Example Error Budget Policy

Status Published

Author

Steven Thurgood

Date

2018-02-19

Reviewers

David Ferguson

Approvers

Betsy Beyer

Approval Date 2018-02-20
Revisit Date 2019-02-01
Service Overview

The Example Game Service allows Android and iPhone users to play a game with each other. New releases of the backend code are pushed daily. New releases of clients are pushed weekly. This policy applies both to backend and client releases.

Goals

The goals of this policy are to:

  • Protect customers from repeated SLO misses
  • Provide an incentive to balance reliability with other features
Non-Goals

This policy is not intended to serve as a punishment for missing SLOs. Halting change is undesirable; this policy gives teams permission to focus exclusively on reliability when data indicates that reliability is more important than other product features.

SLO Miss Policy

If the service is performing at or above its SLO, then releases (including data changes) will proceed according to the release policy.

If the service has exceeded its error budget for the preceding four-week window, we will halt all changes and releases other than P01 issues or security fixes until the service is back within its SLO.

Depending upon the cause of the SLO miss, the team may devote additional resources to working on reliability instead of feature work.

The team must work on reliability if:

  • A code bug or procedural error caused the service itself to exceed the error budget.
  • A postmortem reveals an opportunity to soften a hard dependency.
  • Miscategorized errors fail to consume budget that would have caused the service to miss its SLO.

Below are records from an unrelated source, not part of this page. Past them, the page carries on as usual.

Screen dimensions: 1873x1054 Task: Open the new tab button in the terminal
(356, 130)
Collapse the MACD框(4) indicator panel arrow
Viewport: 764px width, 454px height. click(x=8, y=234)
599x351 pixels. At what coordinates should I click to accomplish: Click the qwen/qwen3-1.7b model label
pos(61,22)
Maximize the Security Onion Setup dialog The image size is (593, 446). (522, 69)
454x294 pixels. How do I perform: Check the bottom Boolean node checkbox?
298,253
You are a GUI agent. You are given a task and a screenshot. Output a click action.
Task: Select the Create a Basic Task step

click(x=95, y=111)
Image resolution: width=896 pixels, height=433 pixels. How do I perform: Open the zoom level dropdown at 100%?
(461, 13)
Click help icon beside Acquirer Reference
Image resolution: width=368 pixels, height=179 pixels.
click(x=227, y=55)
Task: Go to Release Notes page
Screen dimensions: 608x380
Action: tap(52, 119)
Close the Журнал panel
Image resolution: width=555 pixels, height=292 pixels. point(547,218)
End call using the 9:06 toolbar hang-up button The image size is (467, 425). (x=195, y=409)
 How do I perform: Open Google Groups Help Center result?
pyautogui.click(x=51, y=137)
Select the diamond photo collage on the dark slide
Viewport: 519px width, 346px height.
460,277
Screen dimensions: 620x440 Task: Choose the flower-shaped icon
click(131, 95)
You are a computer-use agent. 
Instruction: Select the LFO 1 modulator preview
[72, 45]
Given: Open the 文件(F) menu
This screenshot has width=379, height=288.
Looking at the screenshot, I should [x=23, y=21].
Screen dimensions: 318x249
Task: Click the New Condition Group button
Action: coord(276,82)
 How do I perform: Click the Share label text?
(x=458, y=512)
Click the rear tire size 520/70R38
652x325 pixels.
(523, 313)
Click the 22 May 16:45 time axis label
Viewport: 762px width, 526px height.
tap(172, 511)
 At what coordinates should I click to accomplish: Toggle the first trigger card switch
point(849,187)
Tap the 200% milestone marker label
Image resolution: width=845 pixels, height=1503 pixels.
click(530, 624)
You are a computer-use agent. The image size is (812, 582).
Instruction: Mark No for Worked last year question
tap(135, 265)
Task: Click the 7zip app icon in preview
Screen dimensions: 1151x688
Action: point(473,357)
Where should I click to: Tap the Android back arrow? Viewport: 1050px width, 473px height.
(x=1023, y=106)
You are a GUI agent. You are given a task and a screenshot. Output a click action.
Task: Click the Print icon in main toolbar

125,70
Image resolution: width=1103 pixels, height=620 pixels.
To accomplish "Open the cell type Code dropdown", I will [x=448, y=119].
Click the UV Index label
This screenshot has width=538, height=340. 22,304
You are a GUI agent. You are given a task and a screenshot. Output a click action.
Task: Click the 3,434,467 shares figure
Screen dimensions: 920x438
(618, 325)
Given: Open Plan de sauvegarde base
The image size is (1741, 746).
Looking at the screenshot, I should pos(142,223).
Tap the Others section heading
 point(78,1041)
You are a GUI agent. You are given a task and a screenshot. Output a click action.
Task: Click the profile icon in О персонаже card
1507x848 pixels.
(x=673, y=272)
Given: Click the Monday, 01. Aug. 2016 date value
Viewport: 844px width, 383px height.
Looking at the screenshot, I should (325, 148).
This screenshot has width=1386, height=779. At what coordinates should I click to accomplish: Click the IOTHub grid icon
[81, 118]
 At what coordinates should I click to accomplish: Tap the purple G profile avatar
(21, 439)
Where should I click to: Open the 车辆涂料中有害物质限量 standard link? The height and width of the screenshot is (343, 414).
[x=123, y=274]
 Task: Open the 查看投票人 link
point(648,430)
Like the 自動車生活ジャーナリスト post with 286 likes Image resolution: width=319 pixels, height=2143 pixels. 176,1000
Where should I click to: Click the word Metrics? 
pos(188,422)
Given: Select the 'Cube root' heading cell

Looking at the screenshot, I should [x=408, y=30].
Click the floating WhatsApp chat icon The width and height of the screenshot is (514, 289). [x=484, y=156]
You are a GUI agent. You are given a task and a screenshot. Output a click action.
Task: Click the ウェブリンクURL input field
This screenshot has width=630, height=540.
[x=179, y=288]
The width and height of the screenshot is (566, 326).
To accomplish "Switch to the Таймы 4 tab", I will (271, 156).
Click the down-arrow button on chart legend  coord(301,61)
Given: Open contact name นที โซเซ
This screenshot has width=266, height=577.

The team may continue to work on non-reliability features if:

  • The outage was caused by a company-wide networking problem.
  • The outage was caused by a service maintained by another team, who have themselves frozen releases to address their reliability issues.
  • The error budget was consumed by users out of scope for the SLO (e.g., load tests or penetration testers).
  • Miscategorized errors consume budget even though no users were impacted.
Outage Policy

If a single incident consumes more than 20% of error budget over four weeks, then the team must conduct a postmortem. The postmortem must contain at least one P0 action item to address the root cause.

If a single class of outage consumes more than 20% of error budget over a quarter, the team must have a P0 item on their quarterly planning document2 to address the issues in the following quarter.

Escalation Policy

In the event of a disagreement between parties regarding the calculation of the error budget or the specific actions it defines, the issue should be escalated to the CTO to make a decision.

Background

Error budgets are the tool SRE uses to balance service reliability with the pace of innovation. Changes are a major source of instability, representing roughly 70% of our outages, and development work for features competes with development work for stability. The error budget forms a control mechanism for diverting attention to stability as needed.

An error budget is 1 minus the SLO of the service. A 99.9% SLO service has a 0.1% error budget.

If our service receives 1,000,000 requests in four weeks, a 99.9% availability SLO gives us a budget of 1,000 errors over that period.

1P0 is the highest priority of bug: all hands on deck; drop everything else until this is fixed.

2At Google, quarterly planning is public, and teams are held accountable to their plans.